● **WHAT THE TASK REQUIRES**: A single number is required: the count of lines in the following entries that include the word "click".

● **SOURCE DATA**:
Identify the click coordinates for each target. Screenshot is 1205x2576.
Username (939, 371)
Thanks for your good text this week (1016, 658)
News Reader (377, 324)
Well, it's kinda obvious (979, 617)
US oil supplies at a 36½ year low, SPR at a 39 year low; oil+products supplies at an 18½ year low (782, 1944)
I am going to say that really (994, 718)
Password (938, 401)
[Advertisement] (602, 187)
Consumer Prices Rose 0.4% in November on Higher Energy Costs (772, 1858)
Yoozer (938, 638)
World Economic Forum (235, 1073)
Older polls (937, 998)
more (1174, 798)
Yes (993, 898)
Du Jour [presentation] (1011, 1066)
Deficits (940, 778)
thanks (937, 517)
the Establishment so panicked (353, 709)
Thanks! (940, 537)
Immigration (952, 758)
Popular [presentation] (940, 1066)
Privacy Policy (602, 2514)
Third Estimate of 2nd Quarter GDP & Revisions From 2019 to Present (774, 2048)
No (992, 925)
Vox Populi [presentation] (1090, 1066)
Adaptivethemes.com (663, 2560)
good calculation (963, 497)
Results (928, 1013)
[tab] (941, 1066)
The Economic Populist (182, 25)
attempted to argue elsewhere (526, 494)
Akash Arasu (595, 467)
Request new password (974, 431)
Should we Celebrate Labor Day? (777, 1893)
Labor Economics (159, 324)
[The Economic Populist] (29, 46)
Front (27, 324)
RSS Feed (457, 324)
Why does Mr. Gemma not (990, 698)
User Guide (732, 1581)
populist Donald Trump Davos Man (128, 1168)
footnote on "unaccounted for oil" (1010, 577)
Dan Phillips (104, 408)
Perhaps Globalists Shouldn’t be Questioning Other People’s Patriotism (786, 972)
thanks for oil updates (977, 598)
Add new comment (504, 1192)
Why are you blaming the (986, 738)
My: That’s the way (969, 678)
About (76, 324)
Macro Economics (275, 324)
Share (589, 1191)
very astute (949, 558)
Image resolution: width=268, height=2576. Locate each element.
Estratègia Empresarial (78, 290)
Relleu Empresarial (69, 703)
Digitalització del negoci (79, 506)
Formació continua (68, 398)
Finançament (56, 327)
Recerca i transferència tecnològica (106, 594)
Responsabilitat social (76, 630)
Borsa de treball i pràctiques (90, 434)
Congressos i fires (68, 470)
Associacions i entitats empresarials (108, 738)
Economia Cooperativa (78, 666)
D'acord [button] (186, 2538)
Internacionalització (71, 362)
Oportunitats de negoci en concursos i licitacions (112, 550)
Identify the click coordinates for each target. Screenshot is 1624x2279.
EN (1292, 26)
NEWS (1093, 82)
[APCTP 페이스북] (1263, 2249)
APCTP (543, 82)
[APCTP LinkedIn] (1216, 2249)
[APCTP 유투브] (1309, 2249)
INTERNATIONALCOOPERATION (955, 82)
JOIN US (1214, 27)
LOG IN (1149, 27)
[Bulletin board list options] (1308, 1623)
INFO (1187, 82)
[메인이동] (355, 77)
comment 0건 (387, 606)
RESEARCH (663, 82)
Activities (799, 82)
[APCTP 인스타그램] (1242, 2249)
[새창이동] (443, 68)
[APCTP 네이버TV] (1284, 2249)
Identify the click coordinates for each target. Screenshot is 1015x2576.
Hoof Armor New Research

● **REPLY**: 3